Abstract
“All diseases originate in the gut.” Hippocrates (400 BC)
A healthy gut microbiome via the gut-brain-axis elevates heart rate variability (HRV), a general measure of health and well-being. A dysbiotic gut microbiome, low in biodiversity and butyrate producers, can alter tryptophan metabolism (ATM) and increase the kynurenine to tryptophan ratio (KTR) with release of proinflammatory cytokines, predominantly TNF-α, IL-6, and IL-1β. These also characterize chronic inflammation, oxidative stress, and a multitude of diseases. Also proposed is the gut-lung dysbiosis concept and consequent degradation of ACE2 (richest in lungs and gut). Leaky gut (and lung) induced autoantibodies (AAs) related to G-protein coupled receptors (GPCRs) in combination with increased Ang II further potentiate oxidative stress. The underappreciated pathogenic role of Candida is explored.

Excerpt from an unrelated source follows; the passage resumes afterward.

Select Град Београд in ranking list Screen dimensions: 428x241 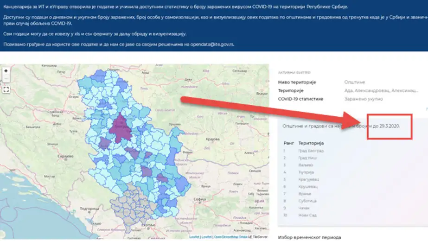tap(311, 151)
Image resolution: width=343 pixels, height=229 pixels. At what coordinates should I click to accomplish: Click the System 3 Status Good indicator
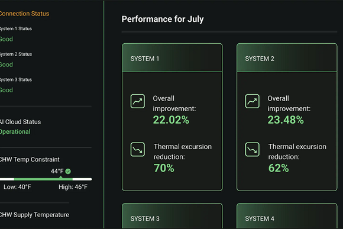pyautogui.click(x=7, y=90)
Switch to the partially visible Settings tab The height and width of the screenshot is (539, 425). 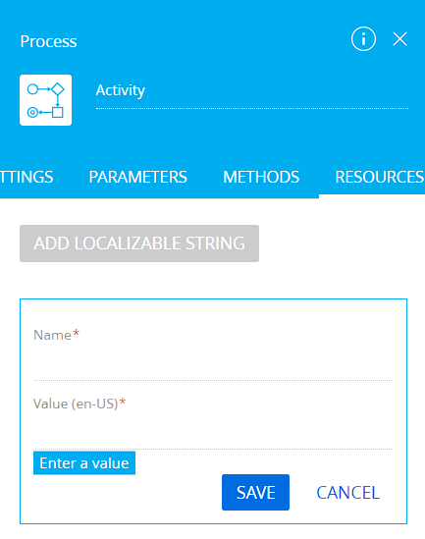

The efficacy of fecal microbiome transplantation (FMT) in treating dementia, cancer, and autoimmunity supports the plausibility of success with “FMT-lite”. This triple play of prebiotic (d-mannose), probiotic (bifidobacteria and lactobacilli), and postbiotic (butyrate) might improve intestinal barrier integrity, oppose entry of GPCR antigens, suppress the inflammatory cytokine triad, balance IFN-γ and TGF-β, suppress oxidative stress, depress KTR, elevate HRV, and extend lifespan and its quality.